- WHAT TO PRODUCE -
Give again, exactly as written, each line of the material below starting at the line that contains "1149x932 pixels. Task: Click" and ending at the line that contains "This screenshot has width=1280, height=800.". Both ends count, and no other line does.

- RECORDS SHOWN -
==============================

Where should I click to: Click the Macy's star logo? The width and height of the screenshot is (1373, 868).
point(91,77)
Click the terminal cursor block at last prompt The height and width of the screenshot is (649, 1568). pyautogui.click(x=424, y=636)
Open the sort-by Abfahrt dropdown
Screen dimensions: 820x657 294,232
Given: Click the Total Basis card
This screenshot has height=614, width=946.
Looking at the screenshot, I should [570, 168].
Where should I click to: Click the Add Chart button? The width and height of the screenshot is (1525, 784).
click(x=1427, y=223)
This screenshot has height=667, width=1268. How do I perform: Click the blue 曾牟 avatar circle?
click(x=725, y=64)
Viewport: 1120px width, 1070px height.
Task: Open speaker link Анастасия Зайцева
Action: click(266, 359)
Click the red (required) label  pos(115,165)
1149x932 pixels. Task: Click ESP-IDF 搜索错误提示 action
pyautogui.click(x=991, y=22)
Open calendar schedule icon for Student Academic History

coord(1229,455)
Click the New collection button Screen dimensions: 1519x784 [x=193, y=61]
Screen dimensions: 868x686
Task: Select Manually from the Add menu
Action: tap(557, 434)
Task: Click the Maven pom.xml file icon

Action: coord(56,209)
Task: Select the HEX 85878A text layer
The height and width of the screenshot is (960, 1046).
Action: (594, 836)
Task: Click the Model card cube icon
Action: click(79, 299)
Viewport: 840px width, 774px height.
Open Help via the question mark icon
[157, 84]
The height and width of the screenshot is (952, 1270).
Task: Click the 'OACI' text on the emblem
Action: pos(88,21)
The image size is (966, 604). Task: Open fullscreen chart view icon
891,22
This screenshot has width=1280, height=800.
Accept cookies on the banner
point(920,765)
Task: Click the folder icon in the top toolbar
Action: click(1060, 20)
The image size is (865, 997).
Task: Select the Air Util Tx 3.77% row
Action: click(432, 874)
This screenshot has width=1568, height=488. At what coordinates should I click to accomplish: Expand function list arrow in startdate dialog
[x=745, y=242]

==============================

- EXERCISE OUTPUT -
1149x932 pixels. Task: Click ESP-IDF 搜索错误提示 action
pyautogui.click(x=991, y=22)
Open calendar schedule icon for Student Academic History

coord(1229,455)
Click the New collection button Screen dimensions: 1519x784 [x=193, y=61]
Screen dimensions: 868x686
Task: Select Manually from the Add menu
Action: tap(557, 434)
Task: Click the Maven pom.xml file icon

Action: coord(56,209)
Task: Select the HEX 85878A text layer
The height and width of the screenshot is (960, 1046).
Action: (594, 836)
Task: Click the Model card cube icon
Action: click(79, 299)
Viewport: 840px width, 774px height.
Open Help via the question mark icon
[157, 84]
The height and width of the screenshot is (952, 1270).
Task: Click the 'OACI' text on the emblem
Action: pos(88,21)
The image size is (966, 604). Task: Open fullscreen chart view icon
891,22
This screenshot has width=1280, height=800.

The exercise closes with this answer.